# Verilen görev A
Aşağıdaki alıntılanan metinde “Geçen yıl Lig Şampiyonluğu kazanan Fenerbahçe’de” diye başlayan paragrafı, ana bilgilerini koruyarak kısa bir madde listesine dönüştür.

# Alıntılanan metin
════

Süper sözcüğünü pek sevmem. İçeriğindeki üstün, olağanüstü, inanılmaz anlamları adeta yok sayılarak “çaya çorbaya süper” kolaylığında olur olmaz kullanıldığı için, kendi adıma uzak dururum. Ne var ki Türkiye Futbol Federasyonu’nun resmi programını ve takvimini yok sayamayacağımız için, Süper Kupa’ya da Süper Lig’e de saygı duymak zorundayız.
Süper Kupa, 2013-14 sezonunun Lig Şampiyonu ile Türkiye Kupası Şampiyonu’nu karşı karşıya getirdi. Ezeli rakipler, Fenerbahçe ile Galatasaray, sezonun ilk resmi maçında buluştular. Soma maden faciasının yaşandığı Manisa’da. Soma’nın emek şehitlerine saygı ve yardım anlamında çok iyi niyetli bir girişimdi. O iyi niyetin etkisiyle saha içindeki 120 dakikalık golsüz mücadele, bir derbide olması beklenenden daha az gerilimle sahnelendi.
Futbol tatmin etmedi
Süper Kupa’nın teknik ve taktik eleştirisine girmeyeceğim. Kesin olan şu ki ortaya konan futbol, her iki tarafı da tatmin etmedi.
İşte zurnanın “zırt” dediği yer burası.
Süper Kupa maçı, sezon başında değil, sezon sonunda oynanmalı. Her şeyden önce Lig’de ve Kupa’da şampiyonluk kazanan kadrolara saygı anlamında.
Geçen yıl Lig Şampiyonluğu kazanan Fenerbahçe’de önemli bir değişiklik olmadı. Özellikle kadrodan ayrılması gündemde olan futbolcular, henüz valiz toplamadılar. Ama Galatasaray açısından durum farklı. Geçen yıl Kupa’yı kazanan kadroda bir Drogba vardı. Bu yıl yok. Sabri vardı, bu yıl yok sayılıyor. Tüm futbolcular başarı gösterdikleri sezon sonunda Süper Kupa ile bir veda maçı yaparak sezonu noktalasalar, çok daha iyi olurdu. Türkiye Futbol Federasyonu’nun sezon planlamalarında bu durumu dikkate almasını ve Süper Kupa’yı yenilenmiş kadrolarla sezon başında değil, o başarıların kazanıldığı sezonun sonunda hak eden oyuncularla düzenlemesini diliyorum.
Futbolumuzun kalitesine bakacak olursak...
Elbette sezon başındaki hamlıklar, oturmamışlıklar, formsuzluklar anlayışla karşılanmalı. Ancak tüm iddialarına rağmen iki takım da 120 dakikada tek gol üretemiyorsa yapılacak çok iş, tartışılacak çok konu var, demektir.
Türkiye Futbol Direktörü Fatih Terim’in de bu durumu dikkate alarak bize bir şeyler söylemesini bekliyoruz. Ama o da eylül başında başlayacak Avrupa Şampiyonası elemelerine kilitlenmiş durumda.
Anlaşılan o ki kervanı yolda düzeceğiz yine... Süper Lig başlayacak ve herkesin boyunun ölçüsü ortaya çıkacak.

════

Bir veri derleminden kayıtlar

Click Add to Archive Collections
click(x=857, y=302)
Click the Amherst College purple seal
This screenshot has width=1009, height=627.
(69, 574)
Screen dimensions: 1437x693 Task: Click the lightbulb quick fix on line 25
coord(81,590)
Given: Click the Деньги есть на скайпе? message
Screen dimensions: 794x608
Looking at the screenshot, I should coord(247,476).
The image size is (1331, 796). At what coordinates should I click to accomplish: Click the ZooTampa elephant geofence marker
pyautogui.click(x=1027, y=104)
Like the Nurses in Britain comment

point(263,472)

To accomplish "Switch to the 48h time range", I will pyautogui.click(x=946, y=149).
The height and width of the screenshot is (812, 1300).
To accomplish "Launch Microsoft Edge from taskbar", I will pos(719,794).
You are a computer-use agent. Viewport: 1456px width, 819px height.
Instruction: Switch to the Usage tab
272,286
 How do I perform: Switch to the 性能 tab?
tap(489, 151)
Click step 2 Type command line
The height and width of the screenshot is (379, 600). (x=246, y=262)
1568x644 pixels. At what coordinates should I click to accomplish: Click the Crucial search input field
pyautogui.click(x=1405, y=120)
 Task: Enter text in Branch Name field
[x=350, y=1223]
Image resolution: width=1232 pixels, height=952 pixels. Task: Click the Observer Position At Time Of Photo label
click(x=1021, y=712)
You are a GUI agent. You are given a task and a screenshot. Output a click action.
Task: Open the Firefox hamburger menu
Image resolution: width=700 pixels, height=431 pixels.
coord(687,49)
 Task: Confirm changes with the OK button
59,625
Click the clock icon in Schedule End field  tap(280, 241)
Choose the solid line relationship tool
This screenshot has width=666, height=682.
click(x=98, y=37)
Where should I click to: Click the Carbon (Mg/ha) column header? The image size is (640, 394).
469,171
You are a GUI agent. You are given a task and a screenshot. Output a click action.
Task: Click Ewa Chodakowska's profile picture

════

# Verilen görev B
Yukarıdaki veri satırlarının tamamını yeniden yaz; geçtiği her yerde “Screen dimensions” ifadesini “Screen size” ile değiştir, başka hiçbir şeye dokunma.

# Doğru yanıt A
- Geçen yıl Lig şampiyonu olan Fenerbahçe’de önemli bir değişiklik olmadı; kadrodan ayrılması gündemde olan futbolcular henüz gitmedi.
- Galatasaray’da durum farklı: Geçen yıl Kupa’yı kazanan kadrodaki Drogba bu yıl yok, Sabri de yok sayılıyor.
- Futbolcuların başarı gösterdikleri sezonun sonunda Süper Kupa ile bir veda maçı yapması çok daha iyi olurdu.
- Türkiye Futbol Federasyonu’nun Süper Kupa’yı sezon başında yenilenmiş kadrolarla değil, başarıların kazanıldığı sezonun sonunda hak eden oyuncularla düzenlemesi dileniyor.

# Doğru yanıt B
Click Add to Archive Collections
click(x=857, y=302)
Click the Amherst College purple seal
This screenshot has width=1009, height=627.
(69, 574)
Screen size: 1437x693 Task: Click the lightbulb quick fix on line 25
coord(81,590)
Given: Click the Деньги есть на скайпе? message
Screen size: 794x608
Looking at the screenshot, I should coord(247,476).
The image size is (1331, 796). At what coordinates should I click to accomplish: Click the ZooTampa elephant geofence marker
pyautogui.click(x=1027, y=104)
Like the Nurses in Britain comment

point(263,472)

To accomplish "Switch to the 48h time range", I will pyautogui.click(x=946, y=149).
The height and width of the screenshot is (812, 1300).
To accomplish "Launch Microsoft Edge from taskbar", I will pos(719,794).
You are a computer-use agent. Viewport: 1456px width, 819px height.
Instruction: Switch to the Usage tab
272,286
 How do I perform: Switch to the 性能 tab?
tap(489, 151)
Click step 2 Type command line
The height and width of the screenshot is (379, 600). (x=246, y=262)
1568x644 pixels. At what coordinates should I click to accomplish: Click the Crucial search input field
pyautogui.click(x=1405, y=120)
 Task: Enter text in Branch Name field
[x=350, y=1223]
Image resolution: width=1232 pixels, height=952 pixels. Task: Click the Observer Position At Time Of Photo label
click(x=1021, y=712)
You are a GUI agent. You are given a task and a screenshot. Output a click action.
Task: Open the Firefox hamburger menu
Image resolution: width=700 pixels, height=431 pixels.
coord(687,49)
 Task: Confirm changes with the OK button
59,625
Click the clock icon in Schedule End field  tap(280, 241)
Choose the solid line relationship tool
This screenshot has width=666, height=682.
click(x=98, y=37)
Where should I click to: Click the Carbon (Mg/ha) column header? The image size is (640, 394).
469,171
You are a GUI agent. You are given a task and a screenshot. Output a click action.
Task: Click Ewa Chodakowska's profile picture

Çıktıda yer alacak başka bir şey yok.